start Records shown
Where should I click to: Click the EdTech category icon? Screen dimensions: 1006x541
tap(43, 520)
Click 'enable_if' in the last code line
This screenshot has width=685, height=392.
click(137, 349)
end Records shown
Copy the lines above without any changes.

Where should I click to: Click the EdTech category icon? Screen dimensions: 1006x541
tap(43, 520)
Click 'enable_if' in the last code line
This screenshot has width=685, height=392.
click(137, 349)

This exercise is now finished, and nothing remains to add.